India on Tuesday expelled a senior Canadian diplomat to India in a reciprocal move to Canada expelling a senior Indian diplomat.
The move comes after India rejected as "absurd and motivated" Canadian Prime Minister Justin Trudeau's charge that India played a role in the June killing of a Khalistani terrorist Hardeep Singh Nijjar.
Canadian High Commissioner to India, Cameron MacKay was summoned on Tuesday to the South Block, the headquarters of Ministry of External Affairs.
"The High Commissioner of Canada to India was summoned today and informed about the decision of the Government of India to expel a senior Canadian diplomat based in India,” a statement from the Ministry of External Affairs of India said today, Tuesday.
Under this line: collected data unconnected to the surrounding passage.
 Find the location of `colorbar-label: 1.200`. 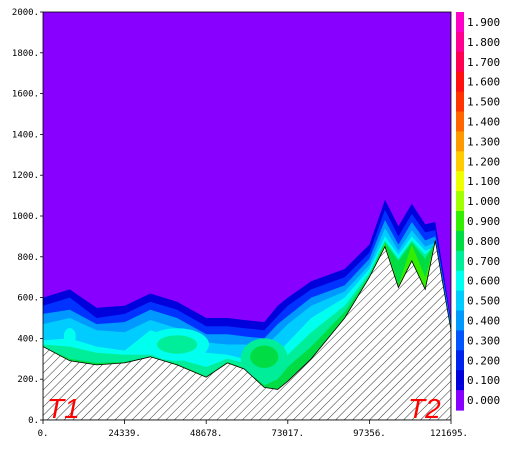

colorbar-label: 1.200 is located at coordinates (484, 162). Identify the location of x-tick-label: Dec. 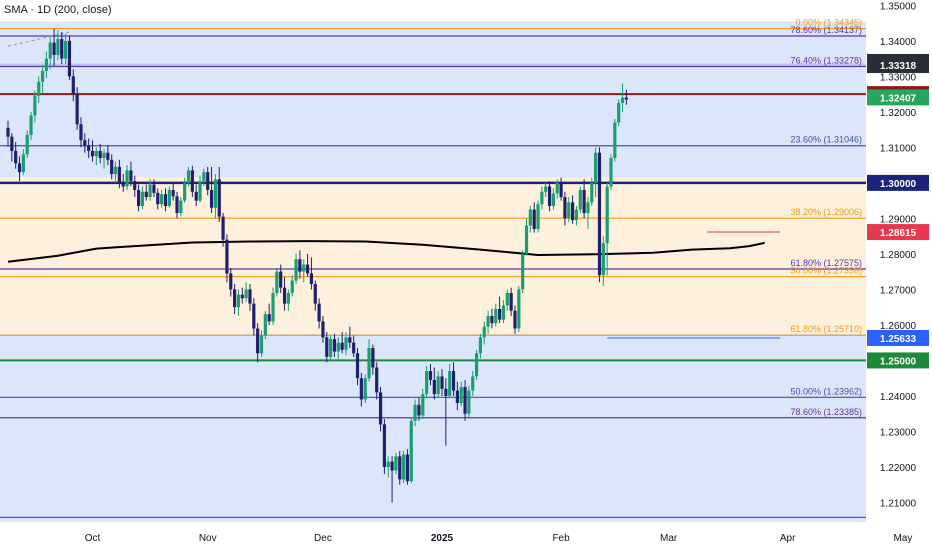
(323, 538).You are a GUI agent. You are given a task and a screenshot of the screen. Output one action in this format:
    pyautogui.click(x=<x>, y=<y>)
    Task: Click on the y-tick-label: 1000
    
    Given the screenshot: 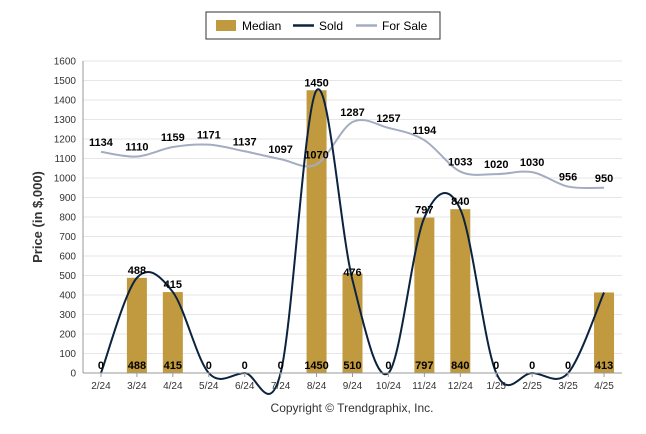 What is the action you would take?
    pyautogui.click(x=66, y=180)
    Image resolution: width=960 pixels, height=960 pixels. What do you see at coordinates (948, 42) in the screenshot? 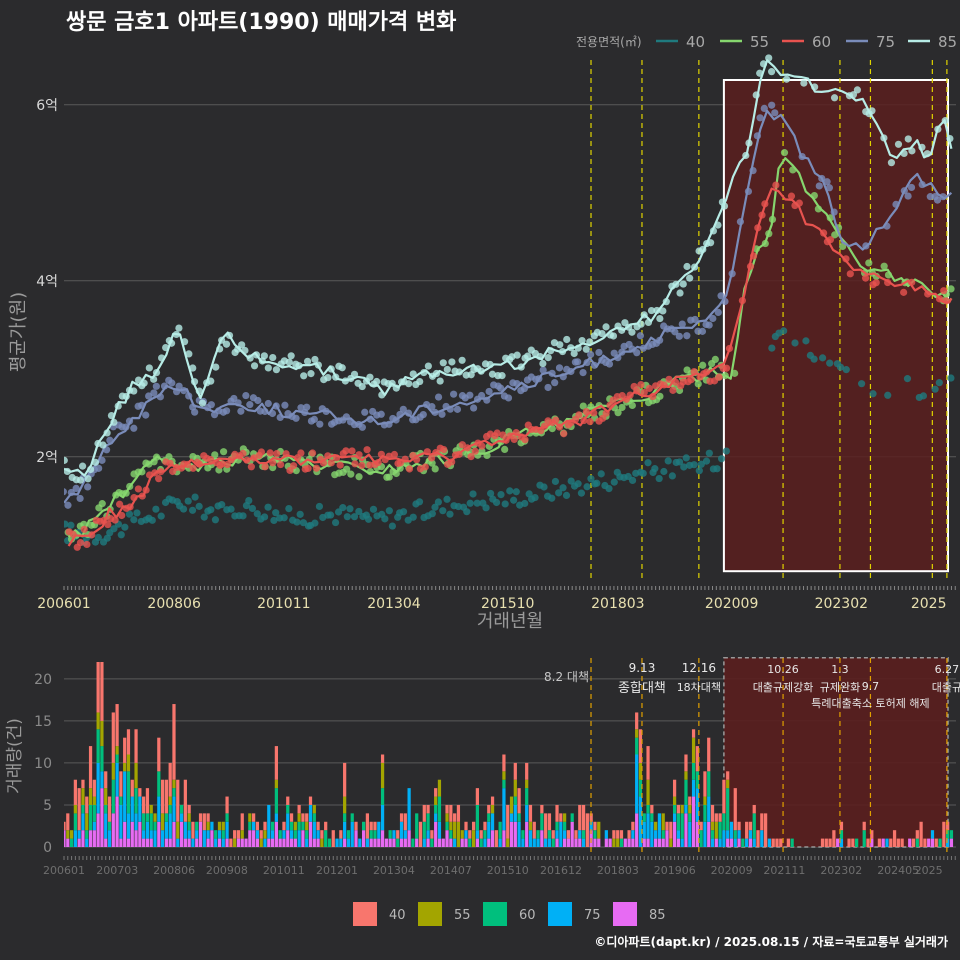
I see `legend-label: 85` at bounding box center [948, 42].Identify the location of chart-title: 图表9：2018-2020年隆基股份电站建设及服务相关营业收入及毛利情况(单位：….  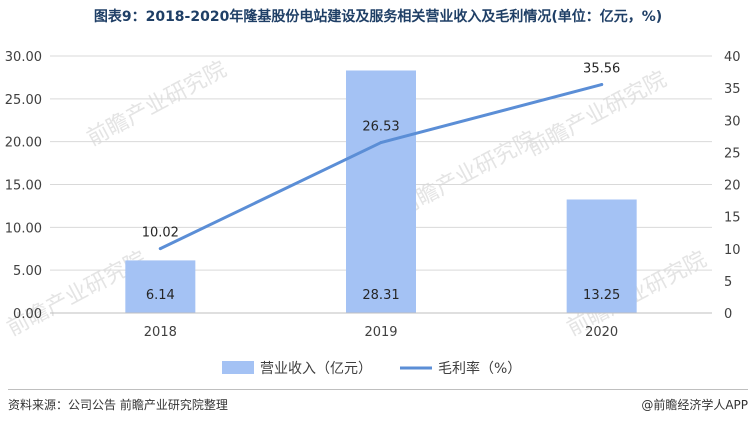
(378, 17).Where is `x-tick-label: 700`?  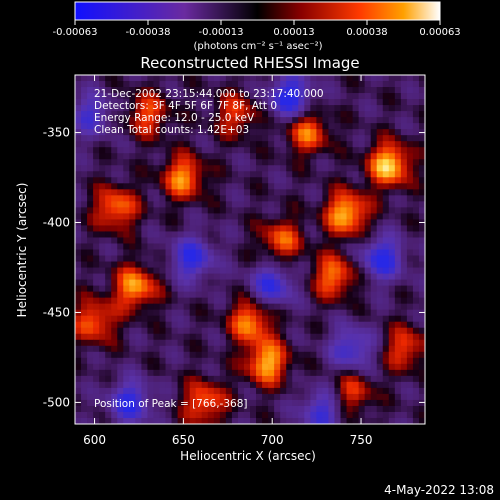 x-tick-label: 700 is located at coordinates (272, 440).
"The concerned diplomat has been asked to leave India within the next five days. The decision reflects the Government of India’s growing concern at the interference of Canadian diplomats in our internal matters and their involvement in anti-India activities," it said.
Canadian Foreign Minister Melanie Joly on Monday said an Indian diplomat in Canada had been expelled, Joly said the Canadian government had expelled the Indian diplomat over allegations of the country's involvement in the killing of the Khalistani leader
“We see this possible breach of sovereignty as completely unacceptable, and so, that is also why we’re coming (out) with this information (of the expulsion of the Indian diplomat) today,” Joly said at a news conference.
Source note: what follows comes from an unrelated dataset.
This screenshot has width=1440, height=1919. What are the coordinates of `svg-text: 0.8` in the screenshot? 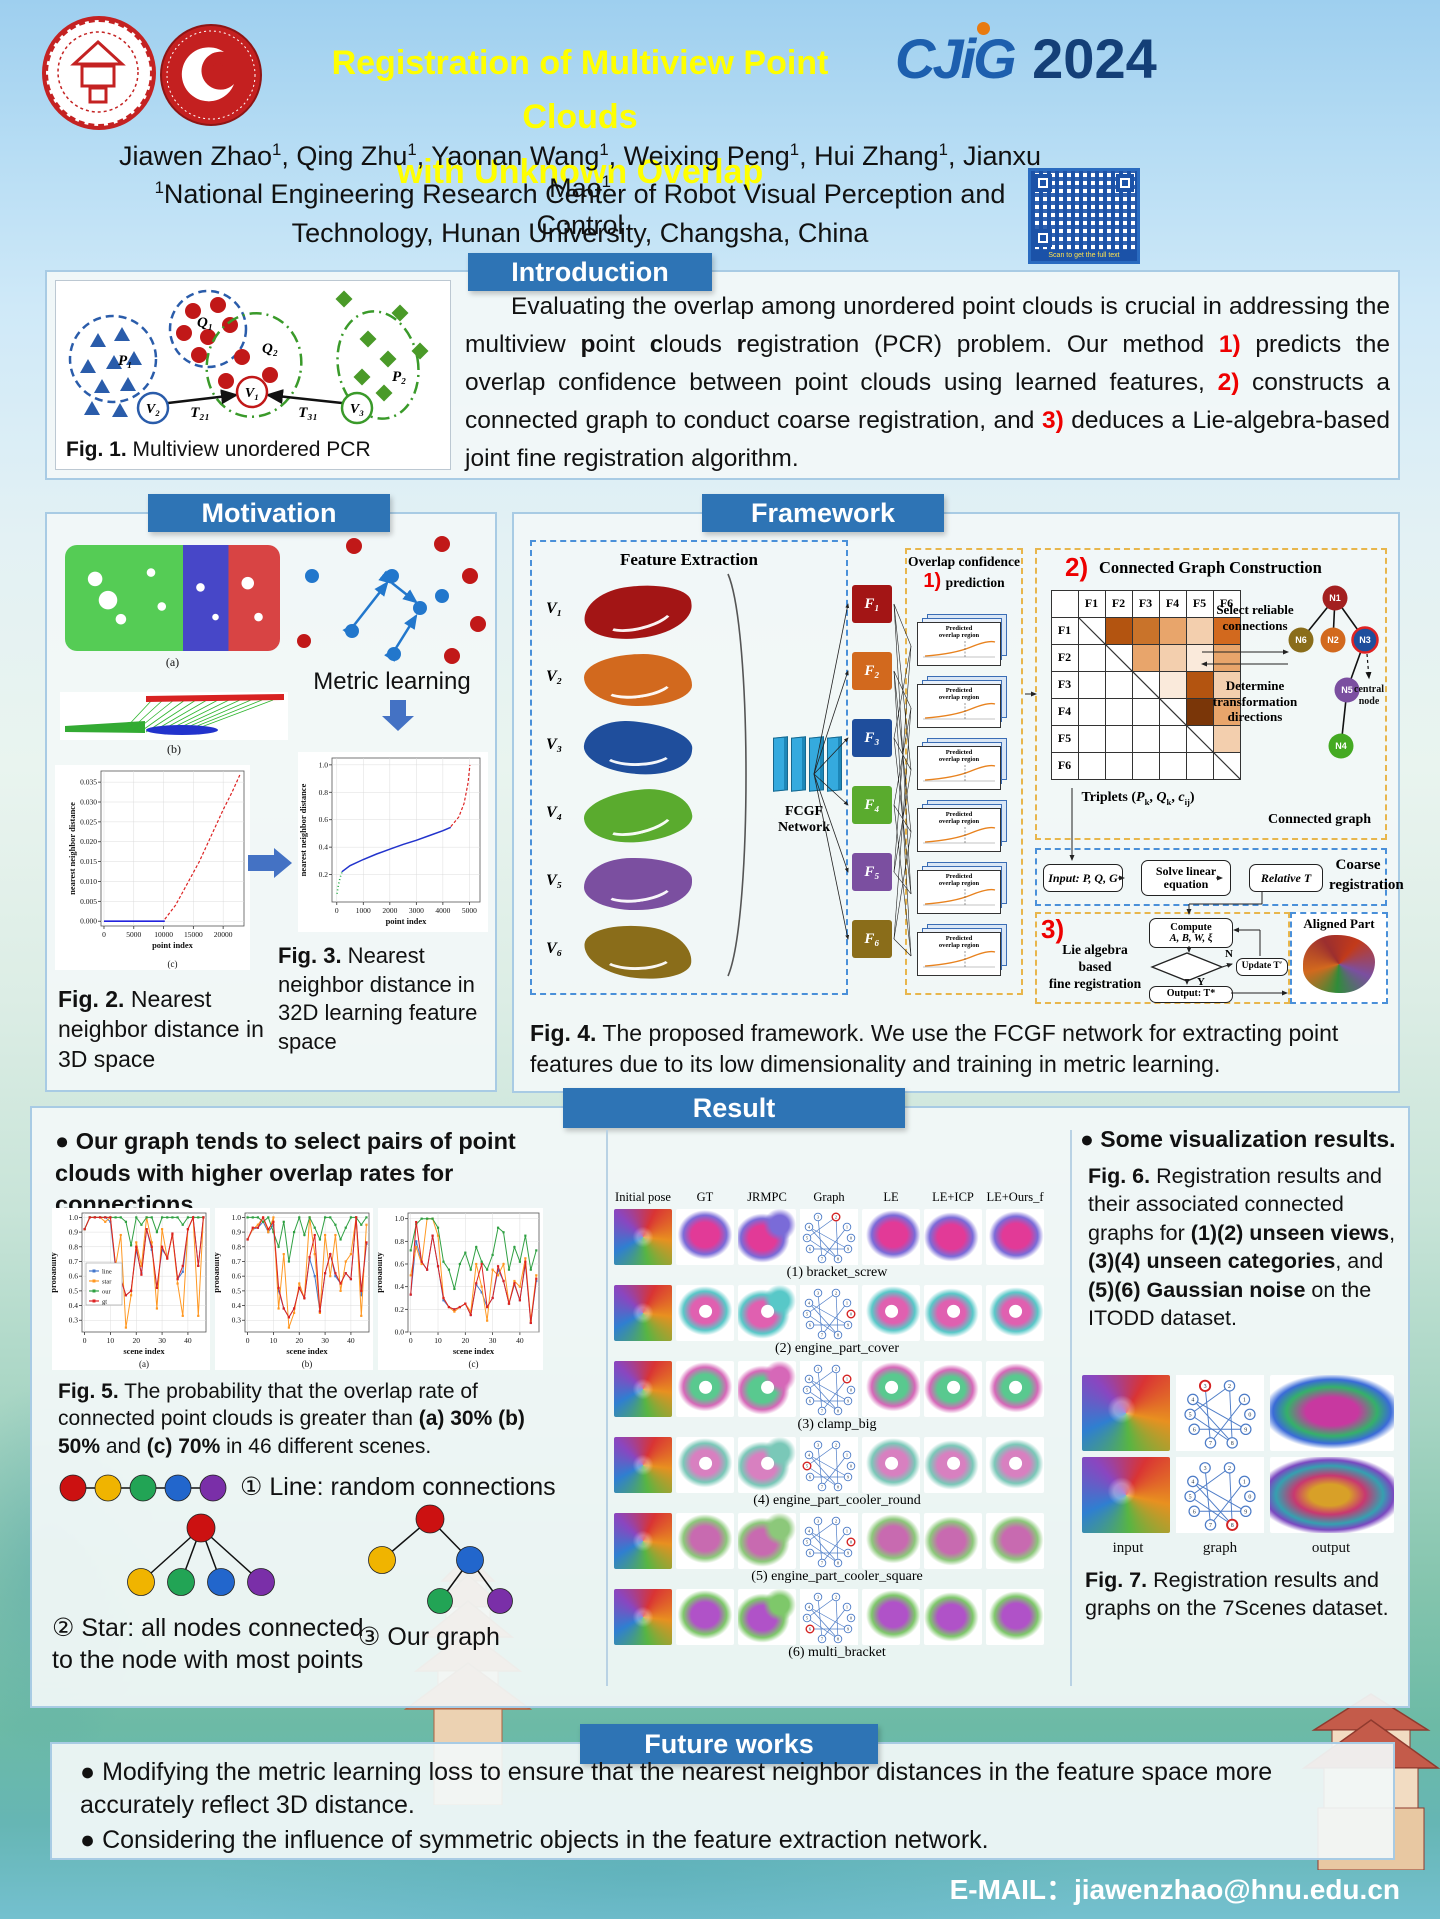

Meanwhile, India rejected allegations made by Trudeau in the Canadian Parliament.
“We have seen and reject the statement of the Canadian Prime Minister in their Parliament, as also the statement by their Foreign Minister” said the MEA in an official statement.
“Allegations of the Indian government’s “involvement in any act of violence in Canada are absurd and motivated” a statement said.
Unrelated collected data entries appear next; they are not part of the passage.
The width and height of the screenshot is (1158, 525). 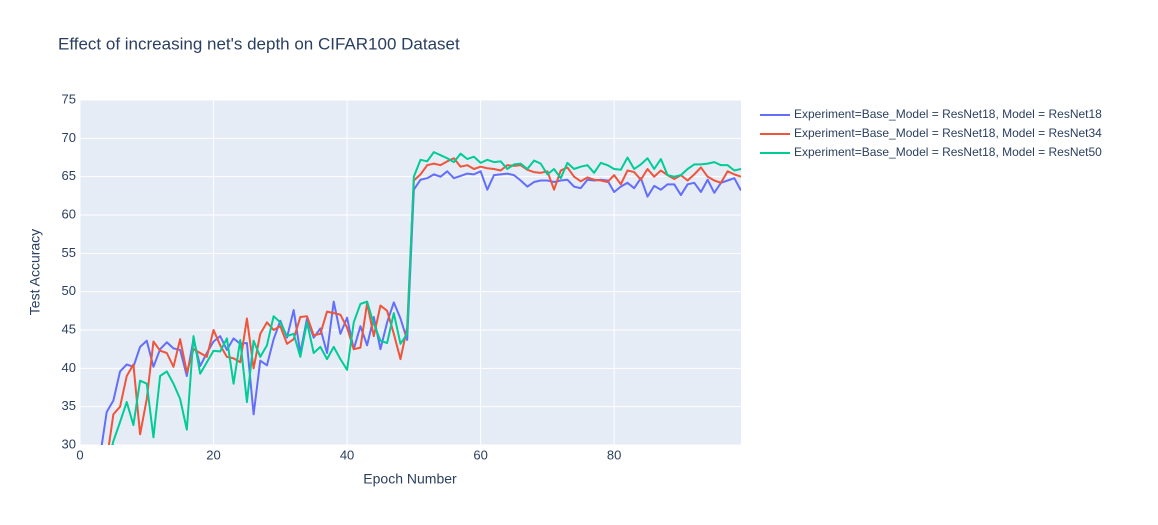 What do you see at coordinates (69, 98) in the screenshot?
I see `y-tick-label: 75` at bounding box center [69, 98].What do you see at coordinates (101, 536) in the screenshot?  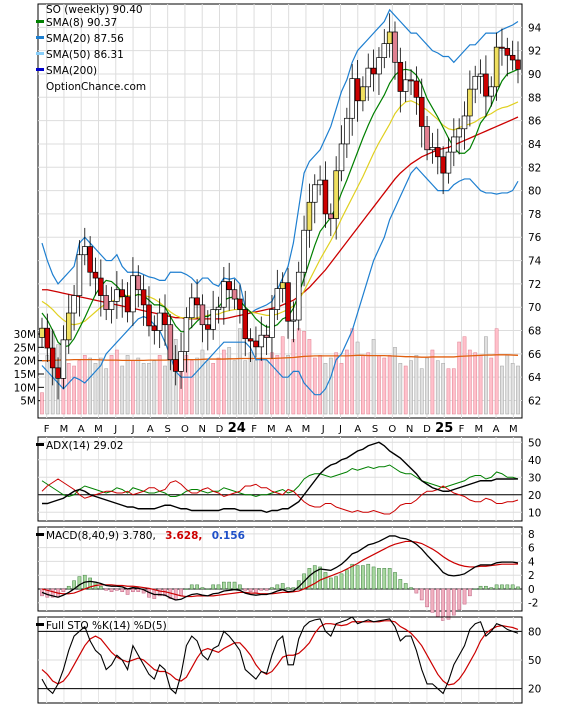 I see `macd-label: MACD(8,40,9) 3.780,` at bounding box center [101, 536]. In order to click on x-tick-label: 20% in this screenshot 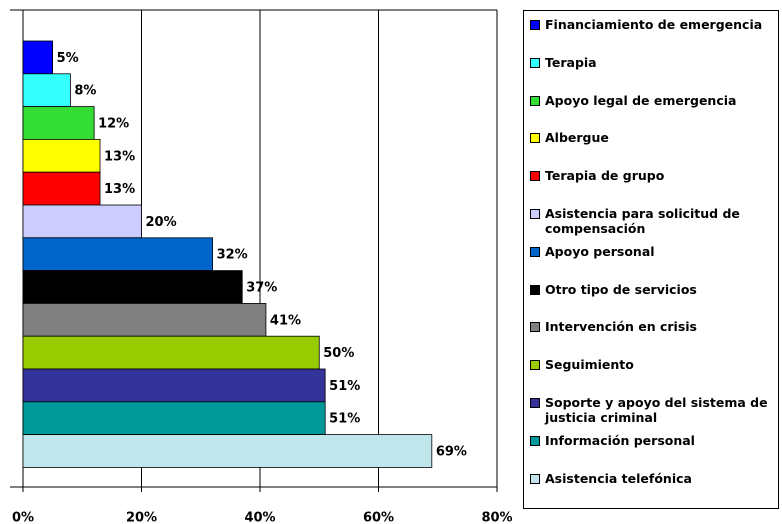, I will do `click(142, 518)`.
“Similar allegations were made by the Canadian Prime Minister to our Prime Minister and were completely rejected,” said the official release.
The statement said India is a democratic polity with a strong commitment to the rule of law.
“Such unsubstantiated allegations seek to shift the focus from Khalistani terrorists and extremists, who have been provided shelter in Canada and continue to threaten India’s sovereignty and territorial integrity. The inaction of the Canadian Government on this matter has been a long-standing and continuing concern,” the MEA statement said.
The release states that Canadian political figures have openly expressed sympathy for such elements and that remain a matter of deep concern.
“The space given in Canada to a range of illegal activities including murders, human trafficking and organised crime is not new” read the release.
India has strongly rejected any attempts to connect the government to such developments.
“We urge the Government of Canada to take prompt and effective legal action against all anti-India elements operating from their soil,” the MEA said.
Canadian Prime Minister Justin Trudeau on Monday accused the Indian government of being behind the fatal shooting of Khalistan Tiger Force chief Hardeep Singh Nijjar in Canada, CBC News reported.
Najjar, who was wanted in India, was gunned down outside a Gurdwara, in a parking area in Canada's Surrey, British Columbia on 18 June.
Hailing from Bharsinghpur village in Punjab's Jalandhar, Nijjar was based in Surrey and had been declared "absconder" by the National Investigation Agency (NIA).
Earlier on Monday, speaking in a debate in the Canadian Parliament, Canadian PM Trudeau claimed his country's national security officials had reasons to believe that "agents of the Indian government" carried out the killing of the Canadian citizen, who also served as the president of Surrey's Guru Nanak Sikh Gurdwara.
"Canadian security agencies have been actively pursuing credible allegations of a potential link between agents of the Government of India and the killing of a Canadian citizen, Hardeep Singh Nijjar," Trudeau said.
He stated that the involvement of a foreign hand or government in the killing of a Canadian citizen in Canada was unacceptable.
"Any involvement of a foreign government in the killing of a Canadian citizen on Canadian soil is an unacceptable violation of our sovereignty. It is contrary to the fundamental rules by which free, open, and democratic societies conduct themselves," Trudeau added.
He informed further that he was coordinating with Canadian allies on this issue.
"As you would expect, we have been working closely and coordinating with our allies on this very serious matter," he said.